Industrial Correspondent

Coal Investments, the company run by the former British Coal director Malcolm Edwards, has won a five-year contract to supply National Power with an annual 2.8 million tonnes of coal.

The company also announced that it will expand its workforce this year from 800 to 1,200 and will break into profit within months.

Coal Investments suffered a severe blow last year when the Government announced the sale of almost every English coalfield to a rival bidder, RJB Mining.

As a result of the sale of British Coal, the company acquired only five mines, all of which were earmarked for permanent closure and none of which inherited any orders or sales contracts.

Mr Edwards, chairman, said: "We seem to have made a decent business out of the rejects. The group is now developing one of the best balanced coal operations in the UK, with a good spread of sales to power stations, steelworks, industry and home heating."

He said that the National Power contract, which brings annual sales to the generating industry to 3.3 million tonnes, is "of the greatest importance" as it provides security for the long term and allows the company to plan ahead.

National Power said that the contract with Coal Investments' "reconstructed" mines was at an internationally competitive price and would enable the generator to scale back its need for imports.

Coal Investments made a loss of pounds 18.3m for the year to March, after almost pounds 9m in development costs, compared with a loss of pounds 2m the previous year.

Mr Edwards said the abortive bid for a large part of the English coalfields cost pounds 373,000 "but also absorbed all the management resources for many weeks".

The company raised pounds 50m on the stock market during the year to fund the renewal of its mines. Gearing at the year end was 15 per cent but is expected to rise.

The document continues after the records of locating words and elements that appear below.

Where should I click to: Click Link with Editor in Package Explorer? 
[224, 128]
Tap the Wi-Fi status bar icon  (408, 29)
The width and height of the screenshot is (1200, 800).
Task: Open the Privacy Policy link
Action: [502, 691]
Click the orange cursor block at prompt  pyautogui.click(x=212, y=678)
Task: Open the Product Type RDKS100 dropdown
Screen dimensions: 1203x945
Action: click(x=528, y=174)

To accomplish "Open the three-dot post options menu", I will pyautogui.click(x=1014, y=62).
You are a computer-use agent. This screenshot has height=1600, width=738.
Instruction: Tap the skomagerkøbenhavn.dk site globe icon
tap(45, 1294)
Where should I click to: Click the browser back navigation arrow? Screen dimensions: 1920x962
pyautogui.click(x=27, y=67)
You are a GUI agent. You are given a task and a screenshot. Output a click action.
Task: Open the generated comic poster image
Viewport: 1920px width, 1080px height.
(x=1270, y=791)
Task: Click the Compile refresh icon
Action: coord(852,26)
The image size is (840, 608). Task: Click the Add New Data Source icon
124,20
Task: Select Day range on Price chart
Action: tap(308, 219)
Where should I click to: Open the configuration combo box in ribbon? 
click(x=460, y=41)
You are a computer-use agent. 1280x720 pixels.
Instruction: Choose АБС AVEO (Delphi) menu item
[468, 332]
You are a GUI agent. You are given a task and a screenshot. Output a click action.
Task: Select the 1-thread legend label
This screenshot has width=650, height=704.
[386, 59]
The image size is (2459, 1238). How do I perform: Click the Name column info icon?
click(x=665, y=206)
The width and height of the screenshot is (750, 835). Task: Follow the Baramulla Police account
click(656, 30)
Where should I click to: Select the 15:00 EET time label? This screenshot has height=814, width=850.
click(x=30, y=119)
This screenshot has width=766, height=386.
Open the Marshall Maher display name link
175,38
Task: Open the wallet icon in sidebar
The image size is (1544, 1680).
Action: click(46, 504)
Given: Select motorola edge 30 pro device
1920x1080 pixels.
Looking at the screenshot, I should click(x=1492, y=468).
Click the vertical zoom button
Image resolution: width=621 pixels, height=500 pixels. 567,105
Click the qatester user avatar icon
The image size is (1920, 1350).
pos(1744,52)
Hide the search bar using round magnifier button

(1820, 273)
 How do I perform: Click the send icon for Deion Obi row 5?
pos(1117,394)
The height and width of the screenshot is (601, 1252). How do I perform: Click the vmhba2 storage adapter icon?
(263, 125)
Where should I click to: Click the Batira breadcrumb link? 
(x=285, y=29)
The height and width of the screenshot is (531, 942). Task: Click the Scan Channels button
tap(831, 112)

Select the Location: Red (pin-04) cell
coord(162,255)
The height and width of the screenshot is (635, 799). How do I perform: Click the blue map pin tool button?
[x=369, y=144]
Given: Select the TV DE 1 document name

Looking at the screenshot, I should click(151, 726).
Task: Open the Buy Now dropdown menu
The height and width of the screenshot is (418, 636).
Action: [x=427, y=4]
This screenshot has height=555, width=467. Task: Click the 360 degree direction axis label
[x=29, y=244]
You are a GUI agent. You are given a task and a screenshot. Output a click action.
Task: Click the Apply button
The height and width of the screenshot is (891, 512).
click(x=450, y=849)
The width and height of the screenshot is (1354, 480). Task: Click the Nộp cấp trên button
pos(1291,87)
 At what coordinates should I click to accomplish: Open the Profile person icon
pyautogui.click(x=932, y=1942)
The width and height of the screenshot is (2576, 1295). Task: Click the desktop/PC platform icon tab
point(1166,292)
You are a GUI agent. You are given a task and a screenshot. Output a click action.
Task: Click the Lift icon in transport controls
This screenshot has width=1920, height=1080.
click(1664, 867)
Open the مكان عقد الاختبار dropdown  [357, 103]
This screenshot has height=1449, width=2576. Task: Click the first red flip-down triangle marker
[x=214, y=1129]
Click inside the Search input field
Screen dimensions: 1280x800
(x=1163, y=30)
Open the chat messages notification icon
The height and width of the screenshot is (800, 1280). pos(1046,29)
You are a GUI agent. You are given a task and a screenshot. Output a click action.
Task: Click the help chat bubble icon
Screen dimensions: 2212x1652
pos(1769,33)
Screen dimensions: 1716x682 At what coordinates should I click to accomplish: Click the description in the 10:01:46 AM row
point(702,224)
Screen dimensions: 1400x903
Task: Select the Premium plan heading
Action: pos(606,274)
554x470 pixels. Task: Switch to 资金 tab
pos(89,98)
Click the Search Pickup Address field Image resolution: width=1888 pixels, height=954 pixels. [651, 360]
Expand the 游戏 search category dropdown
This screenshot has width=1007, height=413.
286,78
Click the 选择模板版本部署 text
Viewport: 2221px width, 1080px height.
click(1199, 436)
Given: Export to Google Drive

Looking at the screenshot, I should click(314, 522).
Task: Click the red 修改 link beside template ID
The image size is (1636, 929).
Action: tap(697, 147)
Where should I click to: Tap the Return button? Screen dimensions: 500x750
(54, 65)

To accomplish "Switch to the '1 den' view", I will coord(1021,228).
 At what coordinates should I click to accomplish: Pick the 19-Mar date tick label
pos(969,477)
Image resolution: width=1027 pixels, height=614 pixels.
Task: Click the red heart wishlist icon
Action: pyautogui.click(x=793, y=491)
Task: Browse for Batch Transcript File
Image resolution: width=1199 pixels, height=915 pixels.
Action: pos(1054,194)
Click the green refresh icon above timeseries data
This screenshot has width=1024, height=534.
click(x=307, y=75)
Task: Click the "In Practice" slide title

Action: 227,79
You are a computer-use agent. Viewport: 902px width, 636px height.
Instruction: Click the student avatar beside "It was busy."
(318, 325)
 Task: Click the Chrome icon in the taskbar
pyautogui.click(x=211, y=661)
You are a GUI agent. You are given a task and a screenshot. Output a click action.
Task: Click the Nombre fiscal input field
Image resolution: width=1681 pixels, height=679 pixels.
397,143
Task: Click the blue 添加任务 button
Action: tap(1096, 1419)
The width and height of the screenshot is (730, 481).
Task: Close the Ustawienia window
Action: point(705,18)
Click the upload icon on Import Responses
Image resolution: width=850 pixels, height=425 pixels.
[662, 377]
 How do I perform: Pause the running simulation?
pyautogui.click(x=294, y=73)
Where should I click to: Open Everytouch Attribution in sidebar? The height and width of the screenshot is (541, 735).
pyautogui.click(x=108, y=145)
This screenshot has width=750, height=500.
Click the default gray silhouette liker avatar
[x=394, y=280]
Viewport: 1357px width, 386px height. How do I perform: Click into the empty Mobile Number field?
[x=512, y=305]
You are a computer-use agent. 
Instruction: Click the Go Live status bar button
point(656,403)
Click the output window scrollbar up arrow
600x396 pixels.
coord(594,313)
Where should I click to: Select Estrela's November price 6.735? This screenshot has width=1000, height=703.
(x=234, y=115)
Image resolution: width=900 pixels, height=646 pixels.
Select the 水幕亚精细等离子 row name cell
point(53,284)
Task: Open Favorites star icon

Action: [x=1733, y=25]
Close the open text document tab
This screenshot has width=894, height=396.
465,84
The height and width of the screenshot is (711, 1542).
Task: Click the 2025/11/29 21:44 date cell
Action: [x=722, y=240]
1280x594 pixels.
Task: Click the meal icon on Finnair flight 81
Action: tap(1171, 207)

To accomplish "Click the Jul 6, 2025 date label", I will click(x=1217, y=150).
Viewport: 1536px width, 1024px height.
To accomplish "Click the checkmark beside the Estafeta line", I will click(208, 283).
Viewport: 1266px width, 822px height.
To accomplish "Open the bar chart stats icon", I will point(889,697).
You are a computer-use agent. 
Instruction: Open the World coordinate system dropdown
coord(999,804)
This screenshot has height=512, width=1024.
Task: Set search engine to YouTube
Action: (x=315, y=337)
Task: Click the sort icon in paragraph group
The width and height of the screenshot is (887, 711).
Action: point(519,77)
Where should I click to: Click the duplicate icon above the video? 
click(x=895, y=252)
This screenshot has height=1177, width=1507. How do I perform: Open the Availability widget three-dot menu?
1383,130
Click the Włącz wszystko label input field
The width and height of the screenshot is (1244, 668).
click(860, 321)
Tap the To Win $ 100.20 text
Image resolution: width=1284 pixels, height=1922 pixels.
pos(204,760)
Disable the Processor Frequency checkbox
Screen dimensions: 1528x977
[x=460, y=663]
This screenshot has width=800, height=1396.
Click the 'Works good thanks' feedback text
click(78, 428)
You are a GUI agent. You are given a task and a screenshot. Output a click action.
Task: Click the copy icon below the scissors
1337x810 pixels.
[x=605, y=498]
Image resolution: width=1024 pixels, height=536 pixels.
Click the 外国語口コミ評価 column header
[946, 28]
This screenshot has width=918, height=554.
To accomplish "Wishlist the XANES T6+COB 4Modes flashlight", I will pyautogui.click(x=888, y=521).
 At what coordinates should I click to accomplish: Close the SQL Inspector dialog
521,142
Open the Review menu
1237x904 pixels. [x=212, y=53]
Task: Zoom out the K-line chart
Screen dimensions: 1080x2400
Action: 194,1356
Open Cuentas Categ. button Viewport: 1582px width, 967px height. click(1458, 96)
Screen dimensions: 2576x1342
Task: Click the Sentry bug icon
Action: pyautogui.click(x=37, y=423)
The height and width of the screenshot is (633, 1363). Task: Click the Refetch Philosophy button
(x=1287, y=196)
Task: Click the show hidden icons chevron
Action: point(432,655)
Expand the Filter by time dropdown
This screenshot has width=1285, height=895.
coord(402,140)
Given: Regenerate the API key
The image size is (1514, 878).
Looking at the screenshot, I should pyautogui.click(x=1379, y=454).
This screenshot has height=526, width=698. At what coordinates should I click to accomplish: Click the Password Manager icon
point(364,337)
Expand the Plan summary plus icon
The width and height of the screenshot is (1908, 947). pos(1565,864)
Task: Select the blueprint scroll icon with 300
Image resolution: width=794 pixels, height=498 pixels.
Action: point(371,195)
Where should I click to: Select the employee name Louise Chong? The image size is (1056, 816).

Mr Edwards said that the company was well on the way to annual production of about 5.5 million tonnes a year, which was about three times the size of the original plan.

Customers other than the generators and the domestic market include British Steel, which takes 5,000 tonnes per week. Coal Investments also hopes to break into the export market for coking coal.

Coal Investments is among those interested in buying power stations from National Power and PowerGen. The company may also look at the sale of British Coal's fuel distribution business, although this may carry a price tag of as much as pounds 60m.